● WORKING DATA
====================

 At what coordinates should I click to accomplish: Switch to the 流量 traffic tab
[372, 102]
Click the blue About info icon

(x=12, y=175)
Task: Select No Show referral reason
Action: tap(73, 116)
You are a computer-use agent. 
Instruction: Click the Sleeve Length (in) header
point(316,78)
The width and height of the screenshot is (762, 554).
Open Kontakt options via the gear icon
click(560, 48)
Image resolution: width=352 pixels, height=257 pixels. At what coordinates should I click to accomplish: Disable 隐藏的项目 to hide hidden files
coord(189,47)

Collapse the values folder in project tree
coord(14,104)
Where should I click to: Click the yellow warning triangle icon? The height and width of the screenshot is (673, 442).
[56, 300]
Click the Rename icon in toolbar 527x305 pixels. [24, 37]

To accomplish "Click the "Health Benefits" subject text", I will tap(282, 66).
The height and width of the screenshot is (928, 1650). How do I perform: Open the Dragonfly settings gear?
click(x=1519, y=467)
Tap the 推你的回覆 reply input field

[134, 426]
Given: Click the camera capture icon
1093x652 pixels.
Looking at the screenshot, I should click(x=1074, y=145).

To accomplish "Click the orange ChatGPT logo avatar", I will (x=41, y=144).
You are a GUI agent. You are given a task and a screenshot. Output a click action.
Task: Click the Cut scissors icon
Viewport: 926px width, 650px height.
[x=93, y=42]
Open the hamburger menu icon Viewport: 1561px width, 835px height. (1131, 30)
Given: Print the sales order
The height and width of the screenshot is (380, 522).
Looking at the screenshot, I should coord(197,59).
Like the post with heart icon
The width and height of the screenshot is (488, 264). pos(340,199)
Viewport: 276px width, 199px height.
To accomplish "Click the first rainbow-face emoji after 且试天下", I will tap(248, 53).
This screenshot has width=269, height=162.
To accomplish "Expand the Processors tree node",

====================

● WORK INSTRUCTION
Without altering a single word, transcribe the entries above.

● REPLY TO THE TASK
 At what coordinates should I click to accomplish: Switch to the 流量 traffic tab
[372, 102]
Click the blue About info icon

(x=12, y=175)
Task: Select No Show referral reason
Action: tap(73, 116)
You are a computer-use agent. 
Instruction: Click the Sleeve Length (in) header
point(316,78)
The width and height of the screenshot is (762, 554).
Open Kontakt options via the gear icon
click(560, 48)
Image resolution: width=352 pixels, height=257 pixels. At what coordinates should I click to accomplish: Disable 隐藏的项目 to hide hidden files
coord(189,47)

Collapse the values folder in project tree
coord(14,104)
Where should I click to: Click the yellow warning triangle icon? The height and width of the screenshot is (673, 442).
[56, 300]
Click the Rename icon in toolbar 527x305 pixels. [24, 37]

To accomplish "Click the "Health Benefits" subject text", I will tap(282, 66).
The height and width of the screenshot is (928, 1650). How do I perform: Open the Dragonfly settings gear?
click(x=1519, y=467)
Tap the 推你的回覆 reply input field

[134, 426]
Given: Click the camera capture icon
1093x652 pixels.
Looking at the screenshot, I should click(x=1074, y=145).

To accomplish "Click the orange ChatGPT logo avatar", I will (x=41, y=144).
You are a GUI agent. You are given a task and a screenshot. Output a click action.
Task: Click the Cut scissors icon
Viewport: 926px width, 650px height.
[x=93, y=42]
Open the hamburger menu icon Viewport: 1561px width, 835px height. (1131, 30)
Given: Print the sales order
The height and width of the screenshot is (380, 522).
Looking at the screenshot, I should coord(197,59).
Like the post with heart icon
The width and height of the screenshot is (488, 264). pos(340,199)
Viewport: 276px width, 199px height.
To accomplish "Click the first rainbow-face emoji after 且试天下", I will tap(248, 53).
This screenshot has width=269, height=162.
To accomplish "Expand the Processors tree node",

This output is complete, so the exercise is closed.